A sheriff’s deputy in a New Orleans suburb was just about to search a suspect when the 19-year-old flipped around, pulled out a gun and reaching over the officer, shot him in the back, a Louisiana sheriff said, calling the incident a “cold blooded murder.”
Jefferson Parish Sheriff Newell Normand late Wednesday said the suspect, identified as Jerman Neveaux, was later apprehended and admitted to shooting Detective David F. Michel Jr. The sheriff said Neveaux was on probation for a previous crime and didn’t want to go to jail if Michel found the weapon he was carrying.
“So he killed the deputy,” Normand said. “What do you say about that?”
The sheriff said the officer had noticed Neveaux walking behind another person who appeared to be nervous, so he pulled over. Michel approached Neveaux and placed him up against the police vehicle so he could search him, Normand said. But Neveaux flipped around, “went chest to chest” with the officer, pulled out a gun and shot him in the back.
“As Detective Michel fell to the ground, he fired two more shots at point-blank range into the back of Detective Michel,” Normand said.
The officer was able to get on the radio and say he’d been shot, Normand said.
As Michel was brought to a hospital in New Orleans where he later died, officers flooded the area, using dogs and helicopters to search for the suspect. Normand said police were able to find the suspect, who was going through the backyards of houses in the nearby area.
Geralisha Henderson lived in one of those houses. She said she went to her back door Wednesday to make sure it was locked after police combing her street said they were searching for a suspect.
When she went to the back door, she saw what appeared to be a young man dressed in jeans and T-shirt hiding in the back of the yard. Frightened, she went to the street and waved for a police officer to come. When she went to the back door to peek outside again, she said the suspect was much closer to the house. The suspect saw her and asked to be let in, she said.
“He was telling me ‘Open the door, let me in,'” she said. “He looked scared.”
She said she did not see a gun. At that the point, several officers rushed in and detained him in the backyard. Henderson’s mother, Alicia, said an officer later came back to the house and told her the man was the suspect they were looking for.
Normand said five witnesses identified Neveaux as the shooter, and authorities found the gun on him and have been able to match it forensically to the shooting. A spokesman for the sheriff’s office, John Fortunato, said he has been arrested on charges of first degree murder and assault.

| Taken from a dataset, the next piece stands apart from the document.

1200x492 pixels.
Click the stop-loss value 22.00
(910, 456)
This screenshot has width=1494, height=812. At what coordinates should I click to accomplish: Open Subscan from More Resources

Normand said his office is investigating a video that was brought to their attention by a local media outlet that shows Neveaux’s arrest. Normand, who said he saw the video minutes before the news conference, said it shows Neveaux “…being struck by our officers while attempting to gain control of Neveaux.” He said Neveaux was still armed at that time.
Neveaux, who was taken to the hospital for treatment after his arrest, had an orbital fracture and scrapes and cuts, Normand said.
As news got out about Michel’s death, people began to lay flowers at a makeshift memorial where the shooting happened. One of them was MonaLisa Urbina, 47, who brought flowers and a stuffed animal.
She said she knew Michel, who lived with his family in the same neighborhood as her. She said she first got to know him when he found her two boys riding their bikes instead of being in school.
“He scolded them. He told them not to do it again. And he put fear in them. They never did it again,” she said.
Normand said he had visited with Michel’s wife who also worked with the sheriff’s department.
Appearing to choke up at times, Normand praised the fallen officer, saying he wished he had a thousand like him. Michel started as a reserve officer before joining the force full time. The sheriff said he knew he was a good man when his dad told him his son would call him during or after his shift to let him know he was ok.
“I could tell in his dad’s voice that he’s going to miss this short call every day,” Normand said.
Deputy Chief Craig Taffaro, who commands the parish’s operations division, said Michel was a cheerful man who loved his job.
“He was a great guy. He was well-liked. It was quite obvious at the hospital how many friends he had,” he said.
Michel was assigned to the street crimes unit, which targets drug sales and criminal activity in 17 high-crime areas around the parish, Taffaro said. Michel was in a black unmarked car and dressed in plain clothes with sheriff markings.
Michel joined the sheriff’s office in 2007 and was transferred to the street crimes unit in 2015, Fortunato said.
It was the year’s second shooting of a Jefferson Parish officer.
Another member of the Jefferson Parish Sheriff’s Office, Stephen Arnold, was shot and wounded in January during a drug raid on a house in the Lower 9th Ward section of New Orleans.
The Associated Press contributed to this article.